(Dataset entries)

= = =

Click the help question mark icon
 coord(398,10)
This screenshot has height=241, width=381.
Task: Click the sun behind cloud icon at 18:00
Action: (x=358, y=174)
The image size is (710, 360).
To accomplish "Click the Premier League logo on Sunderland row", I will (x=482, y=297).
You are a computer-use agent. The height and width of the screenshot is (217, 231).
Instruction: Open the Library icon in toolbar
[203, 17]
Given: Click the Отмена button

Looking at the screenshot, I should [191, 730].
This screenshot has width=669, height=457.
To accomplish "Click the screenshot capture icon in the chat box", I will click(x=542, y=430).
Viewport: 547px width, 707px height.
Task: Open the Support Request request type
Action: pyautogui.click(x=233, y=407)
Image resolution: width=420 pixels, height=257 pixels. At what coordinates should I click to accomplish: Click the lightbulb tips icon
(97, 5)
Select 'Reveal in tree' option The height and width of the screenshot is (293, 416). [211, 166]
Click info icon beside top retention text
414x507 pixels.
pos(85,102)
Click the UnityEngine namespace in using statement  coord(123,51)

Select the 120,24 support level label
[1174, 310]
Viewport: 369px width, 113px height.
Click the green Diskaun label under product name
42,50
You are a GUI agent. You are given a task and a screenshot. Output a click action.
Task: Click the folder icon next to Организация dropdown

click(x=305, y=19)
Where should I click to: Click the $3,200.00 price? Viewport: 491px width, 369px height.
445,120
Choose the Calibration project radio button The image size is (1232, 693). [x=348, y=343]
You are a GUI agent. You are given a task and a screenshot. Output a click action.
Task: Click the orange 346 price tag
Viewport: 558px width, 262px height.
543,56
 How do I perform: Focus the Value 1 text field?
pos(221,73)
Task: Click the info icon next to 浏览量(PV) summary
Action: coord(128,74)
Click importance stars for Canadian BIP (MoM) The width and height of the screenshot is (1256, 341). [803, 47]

= = =

The job here is to write out all the entries again exactly.

--- Task response ---
Click the help question mark icon
 coord(398,10)
This screenshot has height=241, width=381.
Task: Click the sun behind cloud icon at 18:00
Action: (x=358, y=174)
The image size is (710, 360).
To accomplish "Click the Premier League logo on Sunderland row", I will (x=482, y=297).
You are a computer-use agent. The height and width of the screenshot is (217, 231).
Instruction: Open the Library icon in toolbar
[203, 17]
Given: Click the Отмена button

Looking at the screenshot, I should [191, 730].
This screenshot has width=669, height=457.
To accomplish "Click the screenshot capture icon in the chat box", I will click(x=542, y=430).
Viewport: 547px width, 707px height.
Task: Open the Support Request request type
Action: pyautogui.click(x=233, y=407)
Image resolution: width=420 pixels, height=257 pixels. At what coordinates should I click to accomplish: Click the lightbulb tips icon
(97, 5)
Select 'Reveal in tree' option The height and width of the screenshot is (293, 416). [211, 166]
Click info icon beside top retention text
414x507 pixels.
pos(85,102)
Click the UnityEngine namespace in using statement  coord(123,51)

Select the 120,24 support level label
[1174, 310]
Viewport: 369px width, 113px height.
Click the green Diskaun label under product name
42,50
You are a GUI agent. You are given a task and a screenshot. Output a click action.
Task: Click the folder icon next to Организация dropdown

click(x=305, y=19)
Where should I click to: Click the $3,200.00 price? Viewport: 491px width, 369px height.
445,120
Choose the Calibration project radio button The image size is (1232, 693). [x=348, y=343]
You are a GUI agent. You are given a task and a screenshot. Output a click action.
Task: Click the orange 346 price tag
Viewport: 558px width, 262px height.
543,56
 How do I perform: Focus the Value 1 text field?
pos(221,73)
Task: Click the info icon next to 浏览量(PV) summary
Action: coord(128,74)
Click importance stars for Canadian BIP (MoM) The width and height of the screenshot is (1256, 341). [803, 47]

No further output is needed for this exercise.